------ GIVEN ENTRIES
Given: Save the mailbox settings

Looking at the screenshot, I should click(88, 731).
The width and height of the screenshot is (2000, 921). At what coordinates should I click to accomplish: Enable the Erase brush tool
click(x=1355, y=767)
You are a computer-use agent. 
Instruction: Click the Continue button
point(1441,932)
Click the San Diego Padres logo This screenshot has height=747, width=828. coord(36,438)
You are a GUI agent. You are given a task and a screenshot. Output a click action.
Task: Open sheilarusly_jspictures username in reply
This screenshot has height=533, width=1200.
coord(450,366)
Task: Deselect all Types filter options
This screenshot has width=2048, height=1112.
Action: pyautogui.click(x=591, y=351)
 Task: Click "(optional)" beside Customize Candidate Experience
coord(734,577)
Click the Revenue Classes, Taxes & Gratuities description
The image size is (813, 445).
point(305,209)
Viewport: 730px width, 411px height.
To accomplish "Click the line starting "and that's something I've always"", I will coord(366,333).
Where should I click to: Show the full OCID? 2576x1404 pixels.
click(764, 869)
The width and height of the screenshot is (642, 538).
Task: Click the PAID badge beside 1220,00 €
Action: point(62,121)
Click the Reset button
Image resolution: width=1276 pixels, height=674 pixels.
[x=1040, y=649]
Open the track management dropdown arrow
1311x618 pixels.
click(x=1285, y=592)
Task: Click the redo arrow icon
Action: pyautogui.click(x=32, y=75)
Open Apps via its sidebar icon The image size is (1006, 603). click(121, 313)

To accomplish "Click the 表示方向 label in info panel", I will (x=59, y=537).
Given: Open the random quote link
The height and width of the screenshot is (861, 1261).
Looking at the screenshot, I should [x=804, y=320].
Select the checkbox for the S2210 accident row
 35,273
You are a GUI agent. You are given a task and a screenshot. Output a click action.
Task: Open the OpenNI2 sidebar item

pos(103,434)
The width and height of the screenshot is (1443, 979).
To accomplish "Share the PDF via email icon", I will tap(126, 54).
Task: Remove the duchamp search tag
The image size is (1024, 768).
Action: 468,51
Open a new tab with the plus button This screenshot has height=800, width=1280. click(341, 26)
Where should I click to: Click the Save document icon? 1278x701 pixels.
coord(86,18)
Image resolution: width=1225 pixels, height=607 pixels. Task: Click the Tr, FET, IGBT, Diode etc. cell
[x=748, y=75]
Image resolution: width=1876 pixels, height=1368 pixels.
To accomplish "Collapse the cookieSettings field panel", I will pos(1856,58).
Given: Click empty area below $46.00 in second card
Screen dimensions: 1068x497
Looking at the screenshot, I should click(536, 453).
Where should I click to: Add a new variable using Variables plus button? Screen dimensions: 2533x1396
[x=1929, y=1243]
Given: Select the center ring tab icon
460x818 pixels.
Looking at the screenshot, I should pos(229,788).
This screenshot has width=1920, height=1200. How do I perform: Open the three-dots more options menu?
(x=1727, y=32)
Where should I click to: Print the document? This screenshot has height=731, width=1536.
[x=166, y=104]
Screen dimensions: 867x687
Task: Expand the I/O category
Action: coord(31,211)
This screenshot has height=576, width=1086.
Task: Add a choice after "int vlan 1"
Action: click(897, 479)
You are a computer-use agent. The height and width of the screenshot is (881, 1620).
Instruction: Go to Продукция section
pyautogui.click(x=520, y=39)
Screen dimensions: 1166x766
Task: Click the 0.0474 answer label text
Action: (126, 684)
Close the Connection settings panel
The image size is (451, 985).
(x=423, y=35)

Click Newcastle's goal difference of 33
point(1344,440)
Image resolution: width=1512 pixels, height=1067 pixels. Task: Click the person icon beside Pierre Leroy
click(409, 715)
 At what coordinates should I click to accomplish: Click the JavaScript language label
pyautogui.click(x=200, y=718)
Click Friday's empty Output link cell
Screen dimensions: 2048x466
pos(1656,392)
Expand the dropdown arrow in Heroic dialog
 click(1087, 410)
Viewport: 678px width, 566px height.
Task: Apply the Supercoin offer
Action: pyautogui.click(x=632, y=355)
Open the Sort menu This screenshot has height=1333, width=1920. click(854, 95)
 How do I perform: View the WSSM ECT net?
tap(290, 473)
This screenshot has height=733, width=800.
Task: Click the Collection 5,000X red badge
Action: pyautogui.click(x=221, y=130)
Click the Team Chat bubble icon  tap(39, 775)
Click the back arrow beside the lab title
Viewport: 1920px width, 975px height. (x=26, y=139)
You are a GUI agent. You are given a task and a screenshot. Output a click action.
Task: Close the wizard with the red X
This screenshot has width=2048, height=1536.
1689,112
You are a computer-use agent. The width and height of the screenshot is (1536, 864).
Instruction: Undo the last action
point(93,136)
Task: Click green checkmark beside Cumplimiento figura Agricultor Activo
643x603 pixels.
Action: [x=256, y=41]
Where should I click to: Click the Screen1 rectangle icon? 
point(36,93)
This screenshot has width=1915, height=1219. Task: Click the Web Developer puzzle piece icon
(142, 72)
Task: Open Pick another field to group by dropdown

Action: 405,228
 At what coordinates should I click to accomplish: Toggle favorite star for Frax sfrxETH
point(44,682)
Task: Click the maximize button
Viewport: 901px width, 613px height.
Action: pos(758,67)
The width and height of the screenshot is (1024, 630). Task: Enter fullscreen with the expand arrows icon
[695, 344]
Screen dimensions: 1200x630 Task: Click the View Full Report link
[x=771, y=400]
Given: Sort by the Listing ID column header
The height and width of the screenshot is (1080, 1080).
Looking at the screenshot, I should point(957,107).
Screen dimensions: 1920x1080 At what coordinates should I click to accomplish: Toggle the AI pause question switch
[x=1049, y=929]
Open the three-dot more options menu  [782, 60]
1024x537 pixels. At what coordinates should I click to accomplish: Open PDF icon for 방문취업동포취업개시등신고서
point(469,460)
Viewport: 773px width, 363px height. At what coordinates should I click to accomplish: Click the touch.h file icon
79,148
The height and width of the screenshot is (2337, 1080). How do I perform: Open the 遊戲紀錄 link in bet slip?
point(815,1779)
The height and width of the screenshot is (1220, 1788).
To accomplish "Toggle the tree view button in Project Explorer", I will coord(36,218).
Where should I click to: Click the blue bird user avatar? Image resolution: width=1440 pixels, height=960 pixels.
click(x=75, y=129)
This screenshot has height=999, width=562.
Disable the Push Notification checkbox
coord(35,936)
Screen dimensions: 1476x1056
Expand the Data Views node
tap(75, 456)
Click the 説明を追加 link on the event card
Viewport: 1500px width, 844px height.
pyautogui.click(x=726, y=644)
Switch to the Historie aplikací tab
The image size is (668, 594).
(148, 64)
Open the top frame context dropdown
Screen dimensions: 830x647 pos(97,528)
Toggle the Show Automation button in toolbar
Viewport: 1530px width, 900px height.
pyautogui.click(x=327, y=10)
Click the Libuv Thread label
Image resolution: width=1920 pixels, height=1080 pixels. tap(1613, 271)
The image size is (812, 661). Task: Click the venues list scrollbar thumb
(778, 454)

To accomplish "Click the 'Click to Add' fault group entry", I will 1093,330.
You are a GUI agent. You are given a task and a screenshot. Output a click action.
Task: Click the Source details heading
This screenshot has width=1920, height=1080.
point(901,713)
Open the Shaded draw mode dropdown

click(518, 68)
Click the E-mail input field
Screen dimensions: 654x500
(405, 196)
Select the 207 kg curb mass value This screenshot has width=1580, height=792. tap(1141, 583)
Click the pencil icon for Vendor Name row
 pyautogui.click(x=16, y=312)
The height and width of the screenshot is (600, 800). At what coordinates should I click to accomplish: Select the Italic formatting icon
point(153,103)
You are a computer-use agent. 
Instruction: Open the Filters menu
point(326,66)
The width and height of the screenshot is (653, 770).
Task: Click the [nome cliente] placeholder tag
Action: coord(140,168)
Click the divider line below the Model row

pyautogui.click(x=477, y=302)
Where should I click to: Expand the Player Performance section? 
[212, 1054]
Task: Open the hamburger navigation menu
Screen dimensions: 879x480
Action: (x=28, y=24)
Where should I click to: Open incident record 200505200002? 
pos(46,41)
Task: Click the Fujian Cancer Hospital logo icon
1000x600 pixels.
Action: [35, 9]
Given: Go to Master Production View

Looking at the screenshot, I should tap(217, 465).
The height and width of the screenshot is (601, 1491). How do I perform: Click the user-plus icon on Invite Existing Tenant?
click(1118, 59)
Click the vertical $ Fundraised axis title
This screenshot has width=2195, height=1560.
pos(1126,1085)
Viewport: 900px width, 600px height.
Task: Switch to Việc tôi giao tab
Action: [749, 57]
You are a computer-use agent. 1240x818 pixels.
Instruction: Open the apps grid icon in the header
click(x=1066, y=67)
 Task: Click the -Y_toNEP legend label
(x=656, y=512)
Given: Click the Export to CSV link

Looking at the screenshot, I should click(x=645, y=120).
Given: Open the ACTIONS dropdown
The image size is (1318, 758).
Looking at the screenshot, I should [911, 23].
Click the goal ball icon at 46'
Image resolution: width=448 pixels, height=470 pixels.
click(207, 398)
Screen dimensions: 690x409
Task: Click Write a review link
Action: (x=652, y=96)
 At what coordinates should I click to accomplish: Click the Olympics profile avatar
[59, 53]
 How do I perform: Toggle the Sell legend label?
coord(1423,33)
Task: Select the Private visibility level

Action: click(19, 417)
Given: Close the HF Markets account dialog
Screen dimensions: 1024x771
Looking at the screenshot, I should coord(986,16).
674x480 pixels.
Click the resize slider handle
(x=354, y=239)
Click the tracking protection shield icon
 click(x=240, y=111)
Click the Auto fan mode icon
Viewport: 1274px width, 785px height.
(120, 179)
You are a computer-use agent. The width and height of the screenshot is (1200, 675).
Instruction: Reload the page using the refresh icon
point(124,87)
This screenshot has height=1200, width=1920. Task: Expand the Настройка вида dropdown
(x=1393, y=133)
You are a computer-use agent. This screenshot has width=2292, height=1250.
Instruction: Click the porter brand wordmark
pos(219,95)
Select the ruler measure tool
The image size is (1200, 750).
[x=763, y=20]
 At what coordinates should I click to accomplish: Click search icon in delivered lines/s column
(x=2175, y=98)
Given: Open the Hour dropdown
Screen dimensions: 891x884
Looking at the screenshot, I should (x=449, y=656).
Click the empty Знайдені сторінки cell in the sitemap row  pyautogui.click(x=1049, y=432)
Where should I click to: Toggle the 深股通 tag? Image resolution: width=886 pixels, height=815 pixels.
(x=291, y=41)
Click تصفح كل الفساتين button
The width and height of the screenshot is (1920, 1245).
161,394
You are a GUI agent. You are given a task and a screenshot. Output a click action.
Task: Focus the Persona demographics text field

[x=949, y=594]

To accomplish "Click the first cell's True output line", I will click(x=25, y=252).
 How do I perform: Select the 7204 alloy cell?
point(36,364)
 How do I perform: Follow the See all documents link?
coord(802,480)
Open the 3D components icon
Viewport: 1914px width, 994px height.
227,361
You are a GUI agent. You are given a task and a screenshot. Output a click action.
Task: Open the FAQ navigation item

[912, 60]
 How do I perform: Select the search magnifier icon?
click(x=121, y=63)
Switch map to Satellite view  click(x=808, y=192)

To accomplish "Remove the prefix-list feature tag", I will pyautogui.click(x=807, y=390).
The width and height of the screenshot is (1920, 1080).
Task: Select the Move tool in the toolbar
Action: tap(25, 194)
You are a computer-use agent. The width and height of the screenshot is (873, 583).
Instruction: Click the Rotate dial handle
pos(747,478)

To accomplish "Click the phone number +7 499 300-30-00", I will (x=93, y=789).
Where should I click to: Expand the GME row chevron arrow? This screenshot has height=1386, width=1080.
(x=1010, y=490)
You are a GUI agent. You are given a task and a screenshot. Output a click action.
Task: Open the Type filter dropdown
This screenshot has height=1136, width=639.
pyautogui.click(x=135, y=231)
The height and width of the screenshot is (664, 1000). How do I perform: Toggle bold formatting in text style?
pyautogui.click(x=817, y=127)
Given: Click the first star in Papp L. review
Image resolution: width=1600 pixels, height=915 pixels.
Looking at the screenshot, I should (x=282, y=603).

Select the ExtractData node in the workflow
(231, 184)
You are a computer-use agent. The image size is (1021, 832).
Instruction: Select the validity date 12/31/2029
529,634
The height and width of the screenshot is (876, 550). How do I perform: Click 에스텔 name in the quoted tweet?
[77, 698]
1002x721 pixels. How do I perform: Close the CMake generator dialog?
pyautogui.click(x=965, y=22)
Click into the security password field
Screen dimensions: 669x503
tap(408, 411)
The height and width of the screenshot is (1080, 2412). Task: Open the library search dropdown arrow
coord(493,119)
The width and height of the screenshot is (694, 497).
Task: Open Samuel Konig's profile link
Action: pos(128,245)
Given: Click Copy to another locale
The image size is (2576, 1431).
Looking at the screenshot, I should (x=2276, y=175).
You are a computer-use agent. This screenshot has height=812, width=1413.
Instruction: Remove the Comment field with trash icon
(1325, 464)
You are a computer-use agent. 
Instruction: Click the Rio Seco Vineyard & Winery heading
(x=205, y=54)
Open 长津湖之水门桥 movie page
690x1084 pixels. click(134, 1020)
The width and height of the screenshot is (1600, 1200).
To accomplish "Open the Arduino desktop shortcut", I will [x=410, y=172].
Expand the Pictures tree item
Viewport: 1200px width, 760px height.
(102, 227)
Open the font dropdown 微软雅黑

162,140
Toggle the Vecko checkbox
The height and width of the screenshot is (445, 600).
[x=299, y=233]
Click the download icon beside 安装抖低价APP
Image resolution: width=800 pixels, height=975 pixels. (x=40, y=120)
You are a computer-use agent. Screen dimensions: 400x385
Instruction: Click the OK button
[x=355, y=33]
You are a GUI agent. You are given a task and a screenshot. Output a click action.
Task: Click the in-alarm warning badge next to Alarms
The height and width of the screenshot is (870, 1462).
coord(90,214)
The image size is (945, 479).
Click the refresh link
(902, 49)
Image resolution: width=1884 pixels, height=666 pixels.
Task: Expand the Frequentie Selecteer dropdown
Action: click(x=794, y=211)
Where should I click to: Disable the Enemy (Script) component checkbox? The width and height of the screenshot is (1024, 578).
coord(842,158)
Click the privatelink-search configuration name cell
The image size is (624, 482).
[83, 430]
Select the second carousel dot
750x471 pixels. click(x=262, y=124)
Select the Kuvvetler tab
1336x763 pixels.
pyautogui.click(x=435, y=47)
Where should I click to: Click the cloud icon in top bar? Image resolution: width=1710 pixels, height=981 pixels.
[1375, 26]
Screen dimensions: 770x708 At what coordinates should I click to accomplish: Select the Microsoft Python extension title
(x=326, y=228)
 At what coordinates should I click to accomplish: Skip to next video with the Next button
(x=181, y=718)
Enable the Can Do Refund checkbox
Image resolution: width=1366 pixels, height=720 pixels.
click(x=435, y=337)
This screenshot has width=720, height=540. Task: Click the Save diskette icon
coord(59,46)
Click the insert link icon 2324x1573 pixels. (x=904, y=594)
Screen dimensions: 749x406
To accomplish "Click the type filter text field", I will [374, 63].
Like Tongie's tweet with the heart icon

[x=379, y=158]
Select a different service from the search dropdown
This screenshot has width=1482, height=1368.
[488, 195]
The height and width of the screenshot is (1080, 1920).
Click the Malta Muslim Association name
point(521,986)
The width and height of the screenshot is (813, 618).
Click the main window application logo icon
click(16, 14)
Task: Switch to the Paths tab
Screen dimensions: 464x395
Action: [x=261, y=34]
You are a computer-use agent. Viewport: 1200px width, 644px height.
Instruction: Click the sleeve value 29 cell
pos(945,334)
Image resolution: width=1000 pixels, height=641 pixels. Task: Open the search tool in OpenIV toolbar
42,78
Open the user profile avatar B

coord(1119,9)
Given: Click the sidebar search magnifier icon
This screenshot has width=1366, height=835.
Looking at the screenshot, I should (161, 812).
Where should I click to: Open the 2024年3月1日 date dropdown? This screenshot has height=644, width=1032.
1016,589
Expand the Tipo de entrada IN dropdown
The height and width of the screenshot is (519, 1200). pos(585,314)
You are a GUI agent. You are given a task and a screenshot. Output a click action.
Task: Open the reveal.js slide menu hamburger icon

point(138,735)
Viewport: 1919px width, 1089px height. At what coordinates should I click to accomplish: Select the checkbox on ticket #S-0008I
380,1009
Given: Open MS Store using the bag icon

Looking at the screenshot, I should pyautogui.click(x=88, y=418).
------------
**AIM:** Count the lines above that contain the string "plus", treating uppercase and lowercase as different, and reply with that number only.

**WRITTEN ANSWER:** 3